Clinical Trial Details
— Status: Active, not recruiting
Administrative data
NCT number |
NCT04270084 |
Other study ID # |
Pro00010790 |
Secondary ID |
|
Status |
Active, not recruiting |
Phase |
N/A
|
First received |
|
Last updated |
|
Start date |
September 29, 2020 |
Est. completion date |
December 31, 2022 |
Study information
Verified date |
February 2022 |
Source |
Children's National Research Institute |
Contact |
n/a |
Is FDA regulated |
No |
Health authority |
|
Study type |
Interventional
|
Clinical Trial Summary
The overarching goal of this study is to evaluate plasma ceramides (Cers) as early
nutrition-sensitive biomarkers of metabolic health. The investigators will implement a diet
and lifestyle intervention to improve cardiometabolic risk factors and test the corresponding
change in Cer levels. The intervention will incorporate: a) family-level engagement,
enrolling both adolescents and one parent/adult caretaker (PAC); and b) a behavior change
mobile health (m-health) app, which will offer real-time support, education and monitoring of
diet and activity.
Description:
Dysregulated sphingolipid ceramide (Cer) metabolism impairs mitochondrial function, insulin
sensitivity and vascular reactivity and has been identified as a central common pathway
towards the dyslipidemia, central adiposity, hyperglycemia, and hypertension that define
metabolic syndrome, characterized as cardiometabolic risk (CMR). The decrease in insulin
sensitivity that occurs with age and predisposes to metabolic syndrome is preventable, a
reflection of changes in body composition rather than the aging process itself. Ectopic fat,
not fat mass per se, drives CMR, but despite mounting concern about rising prevalence of
pediatric CMR in America and globally, the use of plasma Cer as potentially mechanistic
biomarkers of ectopic fat and lipotoxicity has not been well explored. This may be driven in
part by our incomplete understanding of i) the consequences of Cer dysregulation in pediatric
CMR; ii) putative interactions between Cer and ectopic lipotoxicity; and iii) how lifestyle,
notably nutrition, impacts Cer metabolism. Information in these areas may support use of
plasma Cers as sensitive, prognostic biomarkers to guide more effective preventive lifestyle
management of aberrant weight gain and associated CMR.

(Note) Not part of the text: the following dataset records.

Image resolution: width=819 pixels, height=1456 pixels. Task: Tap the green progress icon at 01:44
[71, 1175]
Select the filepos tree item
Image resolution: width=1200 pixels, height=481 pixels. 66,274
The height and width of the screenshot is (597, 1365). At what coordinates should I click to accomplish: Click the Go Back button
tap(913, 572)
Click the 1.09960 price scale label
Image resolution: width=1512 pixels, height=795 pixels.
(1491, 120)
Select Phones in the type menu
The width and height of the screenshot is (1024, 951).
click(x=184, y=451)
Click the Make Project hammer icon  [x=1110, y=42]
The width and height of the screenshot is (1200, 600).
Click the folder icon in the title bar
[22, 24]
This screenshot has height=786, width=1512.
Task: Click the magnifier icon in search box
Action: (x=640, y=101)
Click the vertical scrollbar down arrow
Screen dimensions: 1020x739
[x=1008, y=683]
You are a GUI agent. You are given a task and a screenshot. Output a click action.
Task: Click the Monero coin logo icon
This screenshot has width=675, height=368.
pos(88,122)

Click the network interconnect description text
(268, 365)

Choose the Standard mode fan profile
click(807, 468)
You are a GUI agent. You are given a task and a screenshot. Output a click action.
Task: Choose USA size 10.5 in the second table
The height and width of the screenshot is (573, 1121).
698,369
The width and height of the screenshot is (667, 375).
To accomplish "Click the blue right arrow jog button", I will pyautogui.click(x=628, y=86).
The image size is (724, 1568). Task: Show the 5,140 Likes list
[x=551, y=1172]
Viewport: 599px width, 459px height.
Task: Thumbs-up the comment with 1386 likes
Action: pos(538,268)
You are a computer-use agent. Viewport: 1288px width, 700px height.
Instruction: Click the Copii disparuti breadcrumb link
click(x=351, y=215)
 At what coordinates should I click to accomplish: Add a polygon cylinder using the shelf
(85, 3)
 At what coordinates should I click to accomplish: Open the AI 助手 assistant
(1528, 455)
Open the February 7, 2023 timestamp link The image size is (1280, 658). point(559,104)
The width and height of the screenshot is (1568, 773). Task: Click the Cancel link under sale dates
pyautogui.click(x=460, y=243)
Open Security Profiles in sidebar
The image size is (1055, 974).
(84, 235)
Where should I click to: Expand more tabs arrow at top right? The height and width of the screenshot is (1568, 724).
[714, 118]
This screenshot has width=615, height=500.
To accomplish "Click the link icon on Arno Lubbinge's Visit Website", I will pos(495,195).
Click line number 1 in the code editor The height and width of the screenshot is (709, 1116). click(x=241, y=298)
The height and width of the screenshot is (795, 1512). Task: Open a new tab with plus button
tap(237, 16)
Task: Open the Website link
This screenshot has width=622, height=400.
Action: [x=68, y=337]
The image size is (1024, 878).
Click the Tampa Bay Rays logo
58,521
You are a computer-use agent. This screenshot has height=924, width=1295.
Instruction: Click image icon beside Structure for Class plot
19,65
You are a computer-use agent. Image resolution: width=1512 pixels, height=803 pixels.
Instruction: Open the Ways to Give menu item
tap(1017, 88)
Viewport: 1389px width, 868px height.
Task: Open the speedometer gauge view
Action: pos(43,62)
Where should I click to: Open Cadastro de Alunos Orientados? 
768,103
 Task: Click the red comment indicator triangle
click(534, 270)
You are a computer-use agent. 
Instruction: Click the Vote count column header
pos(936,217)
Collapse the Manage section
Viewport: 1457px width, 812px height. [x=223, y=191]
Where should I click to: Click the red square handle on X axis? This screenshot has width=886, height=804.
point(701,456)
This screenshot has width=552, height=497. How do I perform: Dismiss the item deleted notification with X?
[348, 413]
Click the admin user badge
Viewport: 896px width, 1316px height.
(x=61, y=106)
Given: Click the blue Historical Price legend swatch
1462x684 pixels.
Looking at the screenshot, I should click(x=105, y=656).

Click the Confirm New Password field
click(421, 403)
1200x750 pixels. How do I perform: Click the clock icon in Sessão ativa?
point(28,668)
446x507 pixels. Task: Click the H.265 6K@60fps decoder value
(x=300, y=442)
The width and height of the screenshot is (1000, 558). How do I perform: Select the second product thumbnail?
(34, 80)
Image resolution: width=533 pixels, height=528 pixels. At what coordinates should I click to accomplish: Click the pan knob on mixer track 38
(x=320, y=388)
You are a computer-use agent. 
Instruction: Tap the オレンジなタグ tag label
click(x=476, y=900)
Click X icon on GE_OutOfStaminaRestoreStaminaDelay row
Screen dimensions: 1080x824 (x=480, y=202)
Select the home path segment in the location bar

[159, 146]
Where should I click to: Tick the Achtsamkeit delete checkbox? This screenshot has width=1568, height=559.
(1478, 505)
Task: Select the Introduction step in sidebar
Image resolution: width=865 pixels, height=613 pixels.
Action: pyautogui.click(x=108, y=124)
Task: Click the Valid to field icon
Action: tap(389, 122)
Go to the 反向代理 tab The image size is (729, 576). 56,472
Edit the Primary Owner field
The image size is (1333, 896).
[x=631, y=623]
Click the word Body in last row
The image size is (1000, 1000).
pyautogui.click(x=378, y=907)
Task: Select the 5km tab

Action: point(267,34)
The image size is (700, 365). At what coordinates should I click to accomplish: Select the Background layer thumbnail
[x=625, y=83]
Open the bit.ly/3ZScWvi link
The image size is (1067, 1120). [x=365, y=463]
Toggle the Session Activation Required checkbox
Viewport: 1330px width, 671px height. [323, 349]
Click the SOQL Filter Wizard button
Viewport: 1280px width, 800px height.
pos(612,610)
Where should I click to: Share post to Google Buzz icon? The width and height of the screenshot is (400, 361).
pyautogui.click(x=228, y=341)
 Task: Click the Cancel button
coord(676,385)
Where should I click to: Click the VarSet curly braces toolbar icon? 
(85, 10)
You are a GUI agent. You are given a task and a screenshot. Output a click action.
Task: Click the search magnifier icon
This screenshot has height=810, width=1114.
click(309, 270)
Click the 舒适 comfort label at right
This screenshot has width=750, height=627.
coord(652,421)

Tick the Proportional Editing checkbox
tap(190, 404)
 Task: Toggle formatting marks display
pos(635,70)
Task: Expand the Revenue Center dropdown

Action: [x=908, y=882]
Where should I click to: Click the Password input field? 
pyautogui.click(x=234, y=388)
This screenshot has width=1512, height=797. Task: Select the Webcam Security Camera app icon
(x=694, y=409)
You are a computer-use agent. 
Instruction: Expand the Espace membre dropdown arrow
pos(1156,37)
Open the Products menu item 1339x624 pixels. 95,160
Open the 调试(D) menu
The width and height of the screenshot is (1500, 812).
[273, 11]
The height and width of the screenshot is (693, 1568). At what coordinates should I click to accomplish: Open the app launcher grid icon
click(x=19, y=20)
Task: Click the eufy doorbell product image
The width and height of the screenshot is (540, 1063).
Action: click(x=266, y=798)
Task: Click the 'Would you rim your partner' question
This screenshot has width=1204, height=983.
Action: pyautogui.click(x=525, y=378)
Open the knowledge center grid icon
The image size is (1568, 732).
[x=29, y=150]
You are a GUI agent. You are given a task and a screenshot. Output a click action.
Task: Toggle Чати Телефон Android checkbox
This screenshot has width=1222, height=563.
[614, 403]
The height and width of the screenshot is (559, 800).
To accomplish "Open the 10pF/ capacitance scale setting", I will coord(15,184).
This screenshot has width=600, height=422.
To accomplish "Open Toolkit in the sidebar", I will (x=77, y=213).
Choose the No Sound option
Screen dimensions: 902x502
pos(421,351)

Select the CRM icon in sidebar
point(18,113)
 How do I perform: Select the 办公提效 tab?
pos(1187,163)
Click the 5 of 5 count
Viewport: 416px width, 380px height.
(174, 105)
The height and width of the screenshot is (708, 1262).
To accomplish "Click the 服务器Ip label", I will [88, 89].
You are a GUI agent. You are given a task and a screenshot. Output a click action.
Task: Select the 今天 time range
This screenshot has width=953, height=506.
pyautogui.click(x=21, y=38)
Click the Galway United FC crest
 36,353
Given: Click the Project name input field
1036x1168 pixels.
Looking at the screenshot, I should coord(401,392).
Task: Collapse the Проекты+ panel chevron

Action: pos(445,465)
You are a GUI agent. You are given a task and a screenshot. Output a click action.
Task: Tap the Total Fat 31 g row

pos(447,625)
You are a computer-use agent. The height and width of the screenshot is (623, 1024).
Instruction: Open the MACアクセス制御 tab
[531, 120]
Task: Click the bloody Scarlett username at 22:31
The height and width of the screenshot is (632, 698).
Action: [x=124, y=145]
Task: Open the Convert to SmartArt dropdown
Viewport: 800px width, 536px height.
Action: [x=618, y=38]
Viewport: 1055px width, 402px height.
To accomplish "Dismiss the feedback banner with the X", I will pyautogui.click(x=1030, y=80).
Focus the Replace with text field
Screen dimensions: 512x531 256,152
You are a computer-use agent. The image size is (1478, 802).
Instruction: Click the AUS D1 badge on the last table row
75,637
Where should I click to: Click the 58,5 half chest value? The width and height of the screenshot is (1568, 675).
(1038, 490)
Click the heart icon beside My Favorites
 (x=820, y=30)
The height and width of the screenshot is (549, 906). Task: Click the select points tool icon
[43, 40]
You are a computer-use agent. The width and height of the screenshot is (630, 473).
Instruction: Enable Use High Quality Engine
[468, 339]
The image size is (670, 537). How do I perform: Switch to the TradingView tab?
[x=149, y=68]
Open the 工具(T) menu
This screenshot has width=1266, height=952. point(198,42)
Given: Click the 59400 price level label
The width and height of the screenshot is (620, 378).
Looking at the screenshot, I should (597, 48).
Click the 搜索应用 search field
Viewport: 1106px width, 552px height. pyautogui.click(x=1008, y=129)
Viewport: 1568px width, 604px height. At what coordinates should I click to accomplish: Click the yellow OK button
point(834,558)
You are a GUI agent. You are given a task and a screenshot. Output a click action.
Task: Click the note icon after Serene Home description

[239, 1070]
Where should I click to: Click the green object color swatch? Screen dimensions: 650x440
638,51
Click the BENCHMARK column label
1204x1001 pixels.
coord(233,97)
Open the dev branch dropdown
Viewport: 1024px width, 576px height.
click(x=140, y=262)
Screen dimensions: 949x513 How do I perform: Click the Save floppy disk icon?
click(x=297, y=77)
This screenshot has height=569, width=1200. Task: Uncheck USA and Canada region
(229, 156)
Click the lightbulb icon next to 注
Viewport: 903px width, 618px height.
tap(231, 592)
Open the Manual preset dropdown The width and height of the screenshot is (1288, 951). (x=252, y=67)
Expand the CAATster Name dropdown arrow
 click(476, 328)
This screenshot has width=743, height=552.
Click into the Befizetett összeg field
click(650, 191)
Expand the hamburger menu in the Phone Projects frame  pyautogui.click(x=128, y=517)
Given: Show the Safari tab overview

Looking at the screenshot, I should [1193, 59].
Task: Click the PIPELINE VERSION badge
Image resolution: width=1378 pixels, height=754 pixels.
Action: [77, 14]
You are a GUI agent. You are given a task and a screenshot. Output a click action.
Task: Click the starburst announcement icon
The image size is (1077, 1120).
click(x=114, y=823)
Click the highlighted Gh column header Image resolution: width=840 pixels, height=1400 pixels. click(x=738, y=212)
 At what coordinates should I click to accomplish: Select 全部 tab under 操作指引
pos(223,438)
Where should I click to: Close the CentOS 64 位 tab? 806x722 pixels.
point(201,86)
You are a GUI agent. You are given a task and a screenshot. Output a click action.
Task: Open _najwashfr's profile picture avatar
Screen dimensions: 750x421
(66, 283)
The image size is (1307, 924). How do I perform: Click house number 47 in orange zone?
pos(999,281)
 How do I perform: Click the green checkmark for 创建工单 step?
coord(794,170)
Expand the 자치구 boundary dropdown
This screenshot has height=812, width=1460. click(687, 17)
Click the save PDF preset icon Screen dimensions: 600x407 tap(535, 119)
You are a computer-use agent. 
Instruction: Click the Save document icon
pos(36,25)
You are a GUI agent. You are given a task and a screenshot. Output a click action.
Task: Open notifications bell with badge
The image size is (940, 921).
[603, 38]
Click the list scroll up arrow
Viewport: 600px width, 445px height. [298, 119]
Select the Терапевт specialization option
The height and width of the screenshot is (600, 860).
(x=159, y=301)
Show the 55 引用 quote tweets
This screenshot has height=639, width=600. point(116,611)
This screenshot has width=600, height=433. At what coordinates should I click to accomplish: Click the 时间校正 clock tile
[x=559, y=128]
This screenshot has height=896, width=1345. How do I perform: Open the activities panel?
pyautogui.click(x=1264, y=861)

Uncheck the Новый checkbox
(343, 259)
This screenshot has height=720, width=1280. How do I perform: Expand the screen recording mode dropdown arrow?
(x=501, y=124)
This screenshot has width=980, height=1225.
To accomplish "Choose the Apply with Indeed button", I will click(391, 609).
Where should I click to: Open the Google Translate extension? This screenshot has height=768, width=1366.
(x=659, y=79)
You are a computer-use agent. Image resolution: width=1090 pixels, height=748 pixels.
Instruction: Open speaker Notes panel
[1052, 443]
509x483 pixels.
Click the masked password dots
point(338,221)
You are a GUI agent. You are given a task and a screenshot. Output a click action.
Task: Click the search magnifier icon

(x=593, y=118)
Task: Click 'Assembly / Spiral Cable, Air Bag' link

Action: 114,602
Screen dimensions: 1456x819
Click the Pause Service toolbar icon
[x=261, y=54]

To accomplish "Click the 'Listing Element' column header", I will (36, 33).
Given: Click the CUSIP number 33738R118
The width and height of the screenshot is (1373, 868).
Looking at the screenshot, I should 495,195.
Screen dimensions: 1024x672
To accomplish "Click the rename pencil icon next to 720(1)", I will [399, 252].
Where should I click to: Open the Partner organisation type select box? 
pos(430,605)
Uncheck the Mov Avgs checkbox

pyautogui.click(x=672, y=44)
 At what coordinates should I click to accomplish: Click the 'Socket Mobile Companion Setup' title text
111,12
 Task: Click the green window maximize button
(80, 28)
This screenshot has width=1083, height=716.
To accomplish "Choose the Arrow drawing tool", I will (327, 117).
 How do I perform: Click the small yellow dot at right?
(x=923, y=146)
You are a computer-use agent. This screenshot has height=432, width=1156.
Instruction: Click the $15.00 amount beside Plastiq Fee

In preliminary work, the investigators compared plasma sphingolipid profiles in obese
adolescents and their parent/adult caretakers (PAC). Data from this study demonstrated that
Cers (notably C:14 and C:16) are associated with dyslipidemia in both adults and youth. The
investigators also found that 2-mo of a daily nutrient bar supplementation (coupled with
weekly group counseling and exercise) significantly decreased plasma Cers more effectively
than counseling and physical exercise alone, without change in traditional biomarkers but the
extent of Cer reduction correlated with improved dyslipidemia. The investigators also found
that 10 days of dietary fructose reduction in obese pre-adolescents significantly lowers cers
in direct proportion to the clearance of ectopic hepatic adiposity.
If study hypotheses are supported, these findings will identify sensitive Cer biomarkers of
CMR with putative mechanistic insight to mitochondrial function requisite for insulin
sensitivity, metabolic flexibility, lipolysis, and weight loss, that might therefore be used
to monitor early success in lifestyle change trials.